The lawsuit sought $1.5 million for each of the estates, arguing Alpha Natural Resources, which purchased Massey Energy in 2011, owed the amount to them.

Filed in July, the lawsuit was dismissed Oct. 31 by U.S. District Judge Irene Berger, of the Southern District of West Virginia.

The docket shows several entries that were sealed during the case’s three months.

Berger, in a sealed memorandum opinion, granted Alpha’s motion to dismiss, filed in August under seal.

The estates of Grover Skeens, Charles T. Davis and Cory Davis filed a lawsuit July against Alpha, which purchased Massey after the 2010 explosion that killed 29 miners.

The lawsuit says that as a result of a non-prosecution agreement signed by Alpha in December 2011, it agreed to pay $1.5 million to each of the families of the miners killed. It alleges that 11 families have not been paid, and that funds recovered in wrongful death lawsuits should not count toward that $1.5 million figure.

The attorneys representing the plaintiffs were J. Michael Ranson and Cynthia Ranson of Ranson Law Offices and G. Patrick Jacobs of Jacobs Law Office, both of Charleston.

“(A)n agreement to make voluntary restitution payments to families to avoid criminal prosecution is not the same as payments pursuant to a wrongful death claim in which monies may be paid to non-family members,” the complaint says.
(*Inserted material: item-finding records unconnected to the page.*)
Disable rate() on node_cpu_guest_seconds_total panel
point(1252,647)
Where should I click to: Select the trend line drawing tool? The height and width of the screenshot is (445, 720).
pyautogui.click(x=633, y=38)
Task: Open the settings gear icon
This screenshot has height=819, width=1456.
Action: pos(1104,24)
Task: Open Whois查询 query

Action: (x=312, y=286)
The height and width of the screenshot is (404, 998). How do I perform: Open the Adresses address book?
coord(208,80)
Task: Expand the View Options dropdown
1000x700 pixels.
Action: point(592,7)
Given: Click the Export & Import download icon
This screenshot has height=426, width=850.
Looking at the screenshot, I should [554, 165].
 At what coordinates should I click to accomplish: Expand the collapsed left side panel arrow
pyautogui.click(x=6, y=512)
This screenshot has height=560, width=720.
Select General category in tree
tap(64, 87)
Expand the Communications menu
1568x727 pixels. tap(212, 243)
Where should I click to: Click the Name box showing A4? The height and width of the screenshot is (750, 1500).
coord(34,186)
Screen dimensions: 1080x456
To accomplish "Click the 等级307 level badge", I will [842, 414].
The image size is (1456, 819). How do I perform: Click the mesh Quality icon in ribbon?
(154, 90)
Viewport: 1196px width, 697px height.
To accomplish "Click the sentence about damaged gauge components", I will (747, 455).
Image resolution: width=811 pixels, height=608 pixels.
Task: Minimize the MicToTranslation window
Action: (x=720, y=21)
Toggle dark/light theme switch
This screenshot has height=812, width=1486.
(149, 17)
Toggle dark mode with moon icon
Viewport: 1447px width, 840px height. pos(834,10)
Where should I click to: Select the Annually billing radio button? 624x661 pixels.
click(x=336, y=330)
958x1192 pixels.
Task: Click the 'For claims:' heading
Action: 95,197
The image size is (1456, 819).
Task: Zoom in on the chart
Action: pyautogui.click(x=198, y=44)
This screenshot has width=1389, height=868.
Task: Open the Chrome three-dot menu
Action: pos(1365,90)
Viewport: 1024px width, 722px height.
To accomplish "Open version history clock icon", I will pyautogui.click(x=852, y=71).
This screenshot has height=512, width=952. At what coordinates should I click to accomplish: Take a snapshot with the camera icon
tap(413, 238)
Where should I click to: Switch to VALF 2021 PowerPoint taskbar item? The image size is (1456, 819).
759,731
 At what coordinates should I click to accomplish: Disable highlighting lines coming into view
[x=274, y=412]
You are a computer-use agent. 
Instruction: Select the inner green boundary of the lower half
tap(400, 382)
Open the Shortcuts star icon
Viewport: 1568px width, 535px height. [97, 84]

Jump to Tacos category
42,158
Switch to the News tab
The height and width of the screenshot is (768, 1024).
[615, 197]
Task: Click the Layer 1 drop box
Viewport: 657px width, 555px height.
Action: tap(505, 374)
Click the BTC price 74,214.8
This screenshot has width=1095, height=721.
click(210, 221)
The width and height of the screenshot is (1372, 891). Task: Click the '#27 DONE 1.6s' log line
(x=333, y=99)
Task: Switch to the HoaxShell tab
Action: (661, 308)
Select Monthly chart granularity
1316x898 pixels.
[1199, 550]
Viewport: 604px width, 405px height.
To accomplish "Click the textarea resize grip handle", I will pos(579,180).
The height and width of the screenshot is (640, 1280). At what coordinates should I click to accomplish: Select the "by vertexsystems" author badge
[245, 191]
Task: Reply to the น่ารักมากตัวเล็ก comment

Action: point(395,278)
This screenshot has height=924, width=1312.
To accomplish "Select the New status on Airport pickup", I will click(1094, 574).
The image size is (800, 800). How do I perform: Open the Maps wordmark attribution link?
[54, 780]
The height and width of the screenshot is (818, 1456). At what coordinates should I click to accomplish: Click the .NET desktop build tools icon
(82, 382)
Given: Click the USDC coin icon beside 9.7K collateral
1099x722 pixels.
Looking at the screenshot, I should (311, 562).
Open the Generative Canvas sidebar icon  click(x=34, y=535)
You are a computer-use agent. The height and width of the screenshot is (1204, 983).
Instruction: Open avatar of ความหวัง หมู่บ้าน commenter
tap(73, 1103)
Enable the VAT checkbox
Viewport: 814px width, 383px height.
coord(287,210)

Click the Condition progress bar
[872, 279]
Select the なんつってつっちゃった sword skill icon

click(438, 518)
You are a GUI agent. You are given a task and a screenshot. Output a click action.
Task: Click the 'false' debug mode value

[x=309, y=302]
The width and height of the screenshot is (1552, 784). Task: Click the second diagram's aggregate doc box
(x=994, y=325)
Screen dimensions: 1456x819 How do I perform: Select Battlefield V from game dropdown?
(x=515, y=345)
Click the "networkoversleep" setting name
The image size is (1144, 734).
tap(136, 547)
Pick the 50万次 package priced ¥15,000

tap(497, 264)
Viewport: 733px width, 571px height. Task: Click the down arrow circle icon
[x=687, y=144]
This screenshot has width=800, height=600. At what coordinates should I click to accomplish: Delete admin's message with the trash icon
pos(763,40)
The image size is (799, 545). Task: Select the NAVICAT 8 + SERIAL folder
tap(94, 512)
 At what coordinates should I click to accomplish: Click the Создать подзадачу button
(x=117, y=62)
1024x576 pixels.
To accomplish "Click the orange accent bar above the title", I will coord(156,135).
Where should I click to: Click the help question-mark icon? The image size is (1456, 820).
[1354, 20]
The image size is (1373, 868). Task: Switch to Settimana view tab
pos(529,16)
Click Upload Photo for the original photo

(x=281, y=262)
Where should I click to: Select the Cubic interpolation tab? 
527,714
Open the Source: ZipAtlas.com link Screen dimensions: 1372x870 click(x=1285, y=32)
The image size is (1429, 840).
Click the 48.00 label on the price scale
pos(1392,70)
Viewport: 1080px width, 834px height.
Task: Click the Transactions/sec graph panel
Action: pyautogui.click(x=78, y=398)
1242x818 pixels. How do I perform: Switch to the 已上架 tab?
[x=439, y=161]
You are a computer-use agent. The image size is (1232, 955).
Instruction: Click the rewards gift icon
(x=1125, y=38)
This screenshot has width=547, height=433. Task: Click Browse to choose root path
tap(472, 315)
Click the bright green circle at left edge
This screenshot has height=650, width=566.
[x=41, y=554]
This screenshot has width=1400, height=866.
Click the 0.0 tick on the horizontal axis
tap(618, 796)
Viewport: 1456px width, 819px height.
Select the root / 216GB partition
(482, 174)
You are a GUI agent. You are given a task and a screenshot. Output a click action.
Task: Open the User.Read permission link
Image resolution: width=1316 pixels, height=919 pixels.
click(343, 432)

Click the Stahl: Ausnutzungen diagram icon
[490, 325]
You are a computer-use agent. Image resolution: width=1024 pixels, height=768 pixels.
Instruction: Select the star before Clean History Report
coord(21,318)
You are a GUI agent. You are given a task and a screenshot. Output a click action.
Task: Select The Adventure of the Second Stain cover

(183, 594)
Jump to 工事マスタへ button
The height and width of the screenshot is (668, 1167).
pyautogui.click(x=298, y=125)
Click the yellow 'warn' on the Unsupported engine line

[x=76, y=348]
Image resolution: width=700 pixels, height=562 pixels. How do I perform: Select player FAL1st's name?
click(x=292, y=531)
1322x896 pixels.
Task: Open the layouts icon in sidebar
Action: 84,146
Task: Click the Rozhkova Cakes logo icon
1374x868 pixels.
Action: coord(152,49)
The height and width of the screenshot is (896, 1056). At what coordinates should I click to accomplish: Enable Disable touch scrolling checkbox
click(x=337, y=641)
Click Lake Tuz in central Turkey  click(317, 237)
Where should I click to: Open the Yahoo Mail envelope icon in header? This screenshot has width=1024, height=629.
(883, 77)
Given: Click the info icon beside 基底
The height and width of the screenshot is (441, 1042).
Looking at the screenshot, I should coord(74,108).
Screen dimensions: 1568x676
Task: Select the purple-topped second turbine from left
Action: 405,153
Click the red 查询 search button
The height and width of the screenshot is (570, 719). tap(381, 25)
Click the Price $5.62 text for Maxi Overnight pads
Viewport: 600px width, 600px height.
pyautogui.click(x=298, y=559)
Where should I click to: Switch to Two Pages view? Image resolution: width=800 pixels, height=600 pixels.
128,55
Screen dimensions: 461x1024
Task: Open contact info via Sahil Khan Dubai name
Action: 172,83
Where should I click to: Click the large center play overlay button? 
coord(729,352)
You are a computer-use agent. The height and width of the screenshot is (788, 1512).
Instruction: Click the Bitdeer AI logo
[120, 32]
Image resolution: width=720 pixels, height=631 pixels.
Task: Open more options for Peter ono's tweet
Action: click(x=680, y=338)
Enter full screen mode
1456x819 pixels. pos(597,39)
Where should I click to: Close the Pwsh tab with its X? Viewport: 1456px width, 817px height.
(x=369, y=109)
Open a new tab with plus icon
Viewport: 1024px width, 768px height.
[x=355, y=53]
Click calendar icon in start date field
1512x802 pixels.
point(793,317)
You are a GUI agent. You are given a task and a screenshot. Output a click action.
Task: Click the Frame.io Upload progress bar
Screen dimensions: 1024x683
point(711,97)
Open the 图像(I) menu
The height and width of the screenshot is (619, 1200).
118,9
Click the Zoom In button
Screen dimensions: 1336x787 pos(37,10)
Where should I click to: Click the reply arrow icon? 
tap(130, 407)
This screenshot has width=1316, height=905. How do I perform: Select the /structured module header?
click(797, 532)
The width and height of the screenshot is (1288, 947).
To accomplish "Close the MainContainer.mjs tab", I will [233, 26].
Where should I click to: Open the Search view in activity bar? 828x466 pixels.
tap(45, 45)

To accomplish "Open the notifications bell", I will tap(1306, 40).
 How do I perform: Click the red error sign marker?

“As further proof, Plaintiffs state that one group of fallen family members were paid the publically announce $1,500,000.00 in excess of whatever monies were paid to resolve wrongful death claims while a second group, including the plaintiffs, has not received said restitution payment.”

At issue is Appendix C of the non-prosecution agreement, which states “$16,500,000.00 was previously or anticipated to be paid as part of settlements with the families of eleven of the fallen miners in the actions.”

Monies paid for wrongful death settlements were not paid to “families” but instead to individuals having claims under the West Virginia Wrongful Death statute, the complaint said.

The settling parties in the wrongful death claims did not include Alpha, it added.